LOOKING NEXT PARTYTIME - Leichhardt Liberal National MP, Warren Entsch, reflects following yesterday afternoon's announcement that the two remaining independents, Tony Windsor and Rob Oakeshott, would back Labor.
According to Warren Entsch, this is the first time in Leichhardt's history, that the elected MP is not in the government.
The electorate of Leichhardt has often been called one of the 'bellwether' seats. Eden-Monaro in New South Wales has also elected representatives whose party won government at every federal election since 1972.
In an apt and appropriate description, the term is from the Middle English 'bellewether' that refers to placing a bell around the neck of a castrated ram, leading his flock of sheep.
Warren Entsch may well feel like a castrated ram today, and yesterday afternoon, couldn't help but show his disappointment at his Mulgrave Road campaign office, when he learn't his return to the Federal seat of Leichhardt would mean three years in Opposition.

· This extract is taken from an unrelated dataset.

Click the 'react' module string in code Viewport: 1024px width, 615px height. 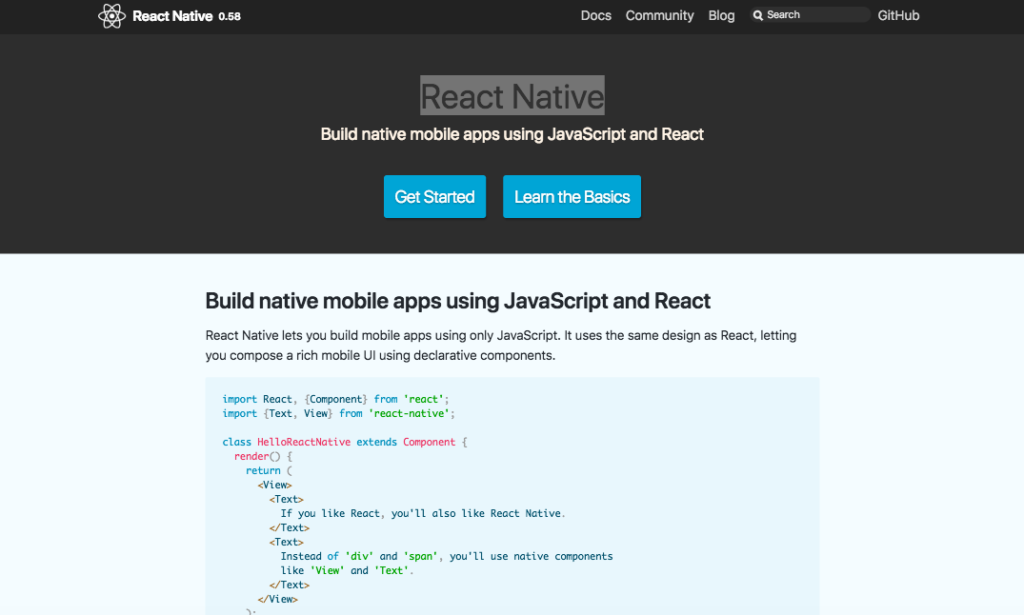(x=425, y=398)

"Yes, it's disappointing, and I'm very surprised those two [Windsor and Oakeshott] went with Labor," Warren Entsch says. "They'll pay for it at the next election. I find it quite bizarre."
Entsch says even though Tony Windsor was quick to back Labor due to the National Broadband Network, he said most of rural electorates will miss out.
Warren Entsch also took aim at Rob Oakeshott, and said his demand to get aboriginal recognition in the constitution, was hardly a gain for indigenous Australians.
"He seemed for focused on thinking a couple of words in the constitution... was more important than giving them an economic future or a job," Warren Entsch said.
Entsch describes the new parliament, saying it will be like "herding cats" and saying it will be "very interesting" when the Greens start to push their agenda.